There are examples to demonstrate this functionality in the NVIDIA CUDA SDK -- For example the "simpleStreams" and "asyncAPI" examples.
The basic idea can be something like this:
Do 1st batch of calculations on GPU
Enter a loop: {
Copy results from device mem to host mem
Do next batch of calculations in GPU (the kernel launch is assynchronous and the control returns immediately to the CPU)
Process results of the previous iteration on CPU
}
Copy results from last iteration from device mem to host mem
Process results of last iteration
You can get finer control over asynchronous work between CPU and GPU by using cudaMemcpyAsync, cudaStream and cudaEvent.
As #harrism said you need your device to support deviceOverlap to do memory transfers and execute kernels at the same time but even if it does not have that option you can at least execute a kernel asynchronously with other computations on the CPU.
edit: deviceOverlap has been deprecated, one should use asyncEngineCount property.

Copying an integer from GPU to CPU

I need to copy a single boolean or an integer value from the device to the host after every kernel call (I am calling the same kernel in a for loop). That is, after every kernel call, I need to send an integer or a boolean back to the host. What is the best way to do this?
Should I write the value directly to RAM? Or should I use cudaMemcpy()? Or is there any other way to do this? Would copying just 1 integer after every kernel launch slow down my program?
Let me first answer your last question:
Would copying just 1 integer after every kernel launch slow down my program?
A bit - yes. Issuing the command, waiting for GPU to respond, etc, etc... The amount of data (1 int vs 100 ints) probably doesn't really matter in this case. However, you can still achieve speeds of thousands memory transfers per second. Most likely, your kernel will be slower than this single memory transfer (otherwise, it would be probably better to do the whole task on a CPU)
what is the best way to do this?
Well, I would suggest simply trying it yourself. As you said: you can either use mapped-pinned memory and have your kernel store the value directly to RAM, or use cudaMemcpy. The first one might be better if your kernels still have some work to do after sending the integer back. In that case, the latency of sending it to host could be hidden by the execution of the kernel.
If you use the first method, you will have to call cudaThreadsynchronize() to make sure the kernel ended its execution. Kernel calls are asynchronous.
You can use cudaMemcpyAsync which is also asynchronous, but GPU cannot have kernel running and having cudaMemcpyAsync executed in parallel, unless you use streams.
I never actually tried that, but if your program won't crash if the loop executes too many times, you might try to ignore synchronisation and let it iterate until the special value is seen in RAM. In that solution, the memory transfer might be completely hidden and you would pay an overhead only at the end. You will need however to somehow prevent the loop from iterating too many times, CUDA events may be helpful.
Why not use pinned memory? If your system supports it -- see CUDA C Programming Guide's section on pinned memory.
Copying data to and from the GPU will be much slower than accessing the data from the CPU. If you are not running a significant number of threads for this value then this will result in very slow performance, don't do it.
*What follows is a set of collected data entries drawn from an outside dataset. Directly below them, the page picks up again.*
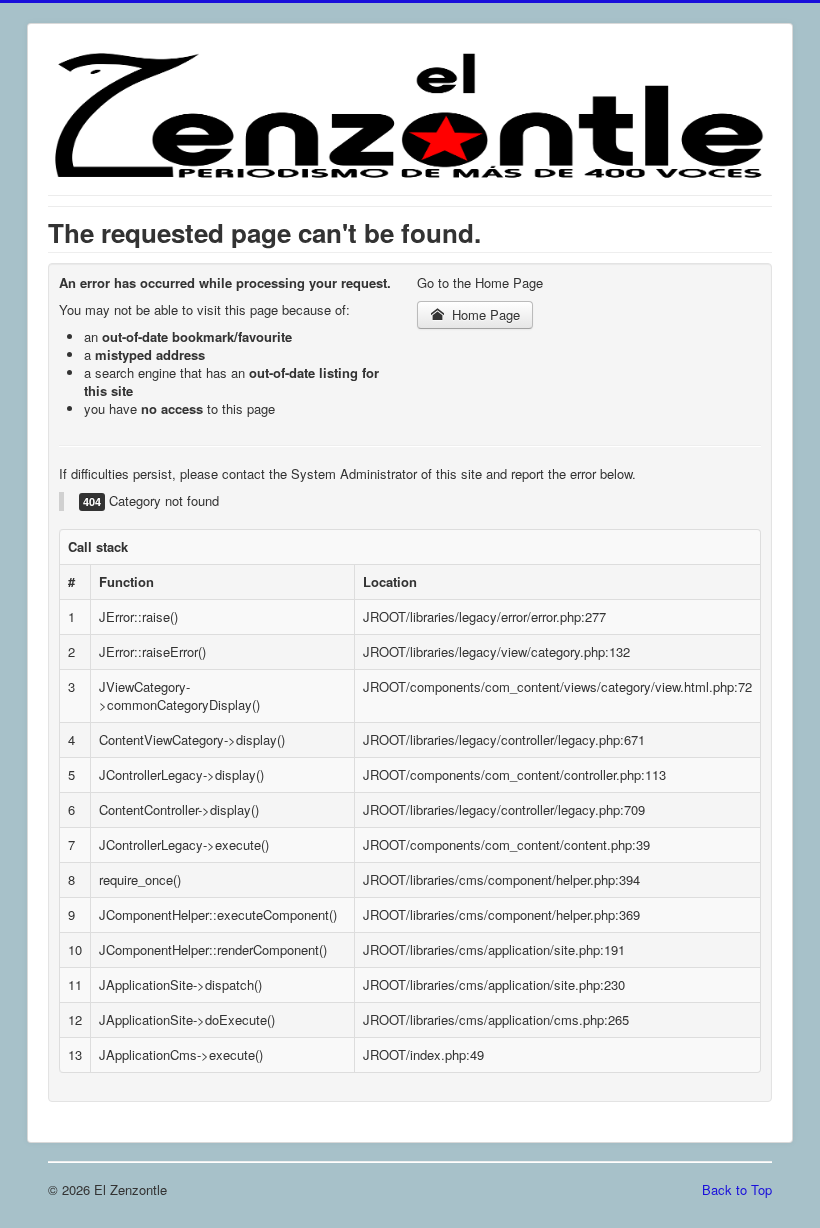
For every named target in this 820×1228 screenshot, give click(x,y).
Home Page (484, 314)
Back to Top (737, 1189)
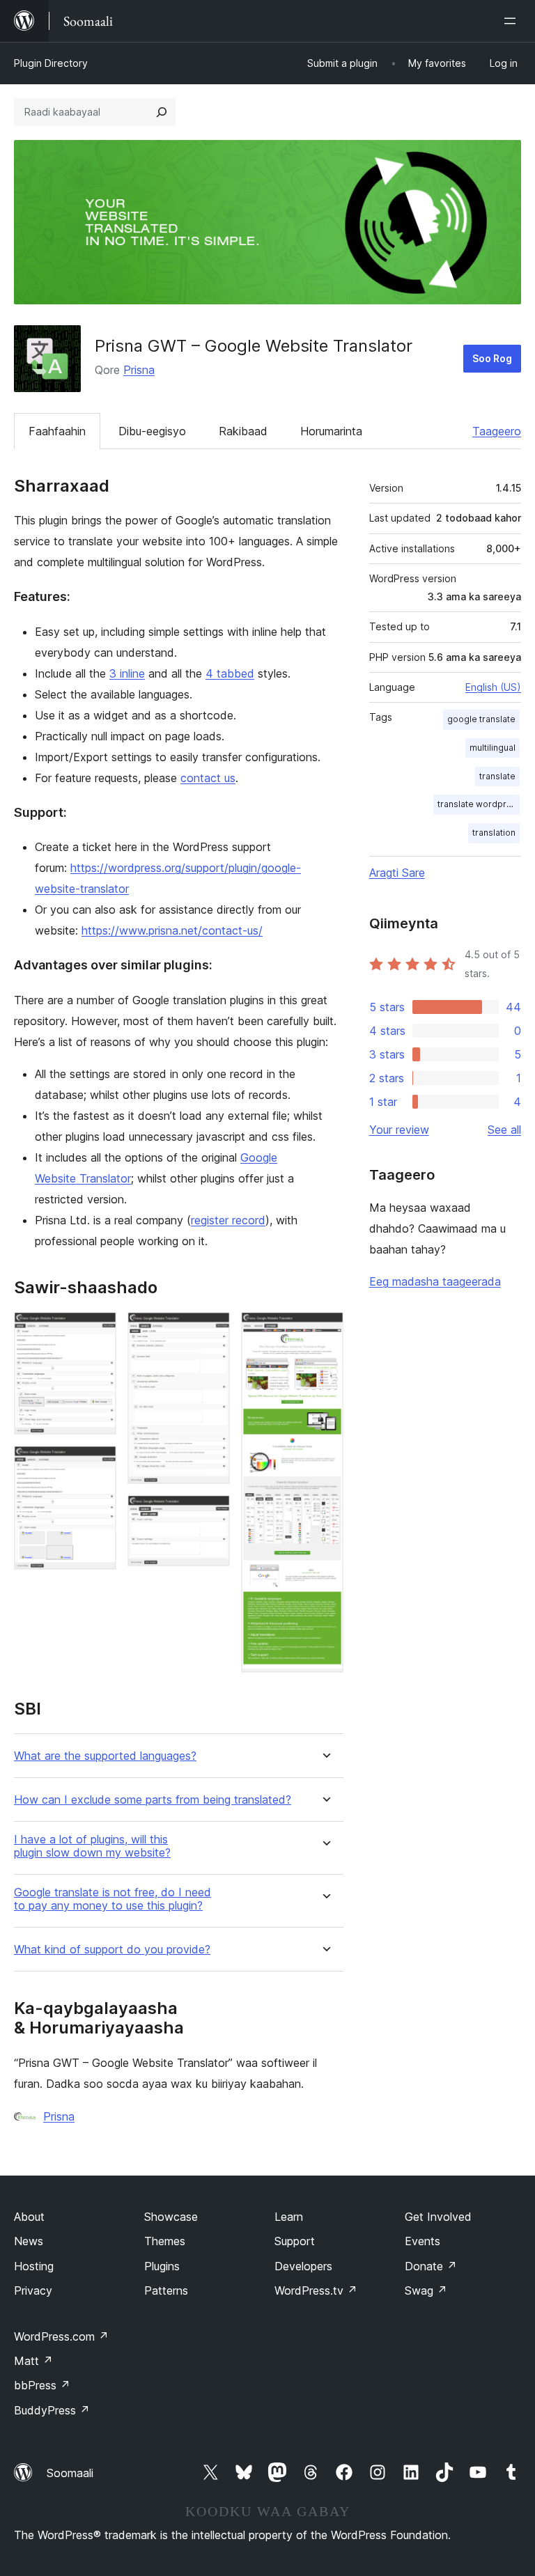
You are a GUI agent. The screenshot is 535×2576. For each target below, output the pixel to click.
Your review (399, 1130)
What you are describing sounds like a serial algorithm, your algorithm needs to be parallelised in order to make it worth doing using CUDA. If you can't rewrite your algorithm to become a single write of multiple data to the GPU, multiple threads, single write of multiple data back to CPU; then your algorithm should be done on CPU.
If you need the value computed in the previous kernel call to launch the next one then is serialized and your choice is to cudaMemcpy(dst,src, size =1, ...);
If all the kernel launch parameters do not depend on the previous launch then you can store all the result of each kernel invocation in GPU memory and then download all the results at once.